Aim of the task
Every record needs to be set down again without a single difference.

[Stored data entries]

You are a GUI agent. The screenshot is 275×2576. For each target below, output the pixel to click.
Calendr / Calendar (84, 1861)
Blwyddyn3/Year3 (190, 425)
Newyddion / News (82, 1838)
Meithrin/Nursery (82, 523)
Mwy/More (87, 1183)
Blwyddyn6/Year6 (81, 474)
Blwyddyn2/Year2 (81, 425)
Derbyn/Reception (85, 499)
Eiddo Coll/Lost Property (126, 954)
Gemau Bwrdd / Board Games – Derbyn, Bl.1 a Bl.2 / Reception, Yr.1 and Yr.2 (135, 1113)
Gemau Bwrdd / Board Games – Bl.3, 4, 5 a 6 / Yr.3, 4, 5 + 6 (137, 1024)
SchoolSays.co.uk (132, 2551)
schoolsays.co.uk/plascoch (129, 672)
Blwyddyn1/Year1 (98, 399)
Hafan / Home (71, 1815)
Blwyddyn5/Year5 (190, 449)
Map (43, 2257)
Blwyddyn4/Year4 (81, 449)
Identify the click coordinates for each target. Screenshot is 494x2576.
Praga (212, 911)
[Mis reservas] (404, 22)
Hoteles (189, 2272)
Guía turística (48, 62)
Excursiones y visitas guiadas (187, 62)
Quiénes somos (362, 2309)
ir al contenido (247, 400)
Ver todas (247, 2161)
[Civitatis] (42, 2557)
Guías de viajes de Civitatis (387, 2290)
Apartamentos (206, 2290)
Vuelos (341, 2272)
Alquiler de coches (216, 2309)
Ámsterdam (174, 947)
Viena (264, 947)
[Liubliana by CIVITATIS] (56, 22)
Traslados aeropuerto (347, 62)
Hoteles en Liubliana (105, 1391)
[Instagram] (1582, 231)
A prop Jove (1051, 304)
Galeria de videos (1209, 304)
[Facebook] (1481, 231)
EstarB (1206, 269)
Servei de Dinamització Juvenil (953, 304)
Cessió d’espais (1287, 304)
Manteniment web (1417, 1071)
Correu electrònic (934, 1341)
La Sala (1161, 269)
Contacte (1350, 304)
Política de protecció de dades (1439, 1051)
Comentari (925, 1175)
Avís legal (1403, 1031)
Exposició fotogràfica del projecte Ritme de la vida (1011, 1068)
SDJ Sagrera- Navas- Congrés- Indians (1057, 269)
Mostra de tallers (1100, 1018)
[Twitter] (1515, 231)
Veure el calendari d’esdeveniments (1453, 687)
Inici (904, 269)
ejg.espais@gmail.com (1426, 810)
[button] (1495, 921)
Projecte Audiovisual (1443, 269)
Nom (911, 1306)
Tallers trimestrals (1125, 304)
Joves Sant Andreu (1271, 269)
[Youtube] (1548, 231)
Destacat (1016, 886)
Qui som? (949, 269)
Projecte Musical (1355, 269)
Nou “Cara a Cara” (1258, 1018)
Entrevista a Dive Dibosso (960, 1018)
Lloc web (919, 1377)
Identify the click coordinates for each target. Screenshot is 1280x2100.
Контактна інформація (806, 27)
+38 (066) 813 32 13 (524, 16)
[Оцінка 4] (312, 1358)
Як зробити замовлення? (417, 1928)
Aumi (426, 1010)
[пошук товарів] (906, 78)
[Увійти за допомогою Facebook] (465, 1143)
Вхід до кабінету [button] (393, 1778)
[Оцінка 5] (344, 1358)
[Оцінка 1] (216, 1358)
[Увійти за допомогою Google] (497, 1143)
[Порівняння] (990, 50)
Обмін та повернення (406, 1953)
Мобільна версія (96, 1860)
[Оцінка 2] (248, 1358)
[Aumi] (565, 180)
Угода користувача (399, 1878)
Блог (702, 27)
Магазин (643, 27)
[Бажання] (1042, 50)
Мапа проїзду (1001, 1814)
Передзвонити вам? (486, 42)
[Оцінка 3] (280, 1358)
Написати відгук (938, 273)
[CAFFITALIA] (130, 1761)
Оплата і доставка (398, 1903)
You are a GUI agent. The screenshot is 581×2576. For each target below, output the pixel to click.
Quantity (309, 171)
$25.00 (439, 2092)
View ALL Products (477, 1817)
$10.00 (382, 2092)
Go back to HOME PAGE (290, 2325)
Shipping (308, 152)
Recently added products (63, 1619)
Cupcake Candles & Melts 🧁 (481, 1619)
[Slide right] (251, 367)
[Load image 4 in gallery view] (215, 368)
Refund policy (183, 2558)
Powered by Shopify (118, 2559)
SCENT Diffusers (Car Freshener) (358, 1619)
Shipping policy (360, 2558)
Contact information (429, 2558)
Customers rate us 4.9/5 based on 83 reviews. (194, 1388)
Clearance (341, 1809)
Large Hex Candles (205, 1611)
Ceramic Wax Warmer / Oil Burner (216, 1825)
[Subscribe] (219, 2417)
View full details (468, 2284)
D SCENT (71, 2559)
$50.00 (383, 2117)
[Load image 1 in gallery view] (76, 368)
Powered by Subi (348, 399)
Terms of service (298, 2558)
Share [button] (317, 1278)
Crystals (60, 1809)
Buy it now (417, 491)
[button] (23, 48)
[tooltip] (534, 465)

Result
You are a GUI agent. The screenshot is 275×2576. For each target below, output the pixel to click.
Calendr / Calendar (84, 1861)
Blwyddyn3/Year3 (190, 425)
Newyddion / News (82, 1838)
Meithrin/Nursery (82, 523)
Mwy/More (87, 1183)
Blwyddyn6/Year6 (81, 474)
Blwyddyn2/Year2 (81, 425)
Derbyn/Reception (85, 499)
Eiddo Coll/Lost Property (126, 954)
Gemau Bwrdd / Board Games – Derbyn, Bl.1 a Bl.2 / Reception, Yr.1 and Yr.2 (135, 1113)
Gemau Bwrdd / Board Games – Bl.3, 4, 5 a 6 / Yr.3, 4, 5 + 6 (137, 1024)
SchoolSays.co.uk (132, 2551)
schoolsays.co.uk/plascoch (129, 672)
Blwyddyn1/Year1 (98, 399)
Hafan / Home (71, 1815)
Blwyddyn5/Year5 (190, 449)
Map (43, 2257)
Blwyddyn4/Year4 (81, 449)
Identify the click coordinates for each target. Screenshot is 494x2576.
Praga (212, 911)
[Mis reservas] (404, 22)
Hoteles (189, 2272)
Guía turística (48, 62)
Excursiones y visitas guiadas (187, 62)
Quiénes somos (362, 2309)
ir al contenido (247, 400)
Ver todas (247, 2161)
[Civitatis] (42, 2557)
Guías de viajes de Civitatis (387, 2290)
Apartamentos (206, 2290)
Vuelos (341, 2272)
Alquiler de coches (216, 2309)
Ámsterdam (174, 947)
Viena (264, 947)
[Liubliana by CIVITATIS] (56, 22)
Traslados aeropuerto (347, 62)
Hoteles en Liubliana (105, 1391)
[Instagram] (1582, 231)
A prop Jove (1051, 304)
Galeria de videos (1209, 304)
[Facebook] (1481, 231)
EstarB (1206, 269)
Servei de Dinamització Juvenil (953, 304)
Cessió d’espais (1287, 304)
Manteniment web (1417, 1071)
Correu electrònic (934, 1341)
La Sala (1161, 269)
Contacte (1350, 304)
Política de protecció de dades (1439, 1051)
Comentari (925, 1175)
Avís legal (1403, 1031)
Exposició fotogràfica del projecte Ritme de la vida (1011, 1068)
SDJ Sagrera- Navas- Congrés- Indians (1057, 269)
Mostra de tallers (1100, 1018)
[Twitter] (1515, 231)
Veure el calendari d’esdeveniments (1453, 687)
Inici (904, 269)
ejg.espais@gmail.com (1426, 810)
[button] (1495, 921)
Projecte Audiovisual (1443, 269)
Nom (911, 1306)
Tallers trimestrals (1125, 304)
Joves Sant Andreu (1271, 269)
[Youtube] (1548, 231)
Destacat (1016, 886)
Qui som? (949, 269)
Projecte Musical (1355, 269)
Nou “Cara a Cara” (1258, 1018)
Entrevista a Dive Dibosso (960, 1018)
Lloc web (919, 1377)
Identify the click coordinates for each target. Screenshot is 1280x2100.
Контактна інформація (806, 27)
+38 (066) 813 32 13 (524, 16)
[Оцінка 4] (312, 1358)
Як зробити замовлення? (417, 1928)
Aumi (426, 1010)
[пошук товарів] (906, 78)
[Увійти за допомогою Facebook] (465, 1143)
Вхід до кабінету [button] (393, 1778)
[Оцінка 5] (344, 1358)
[Оцінка 1] (216, 1358)
[Увійти за допомогою Google] (497, 1143)
[Порівняння] (990, 50)
Обмін та повернення (406, 1953)
Мобільна версія (96, 1860)
[Оцінка 2] (248, 1358)
[Aumi] (565, 180)
Угода користувача (399, 1878)
Блог (702, 27)
Магазин (643, 27)
[Бажання] (1042, 50)
Мапа проїзду (1001, 1814)
Передзвонити вам? (486, 42)
[Оцінка 3] (280, 1358)
Написати відгук (938, 273)
[CAFFITALIA] (130, 1761)
Оплата і доставка (398, 1903)
You are a GUI agent. The screenshot is 581×2576. For each target below, output the pixel to click.
Quantity (309, 171)
$25.00 (439, 2092)
View ALL Products (477, 1817)
$10.00 (382, 2092)
Go back to HOME PAGE (290, 2325)
Shipping (308, 152)
Recently added products (63, 1619)
Cupcake Candles & Melts 🧁 (481, 1619)
[Slide right] (251, 367)
[Load image 4 in gallery view] (215, 368)
Refund policy (183, 2558)
Powered by Shopify (118, 2559)
SCENT Diffusers (Car Freshener) (358, 1619)
Shipping policy (360, 2558)
Contact information (429, 2558)
Customers rate us 4.9/5 based on 83 reviews. (194, 1388)
Clearance (341, 1809)
Large Hex Candles (205, 1611)
Ceramic Wax Warmer / Oil Burner (216, 1825)
[Subscribe] (219, 2417)
View full details (468, 2284)
D SCENT (71, 2559)
$50.00 (383, 2117)
[Load image 1 in gallery view] (76, 368)
Powered by Subi (348, 399)
Terms of service (298, 2558)
Share [button] (317, 1278)
Crystals (60, 1809)
Buy it now (417, 491)
[button] (23, 48)
[tooltip] (534, 465)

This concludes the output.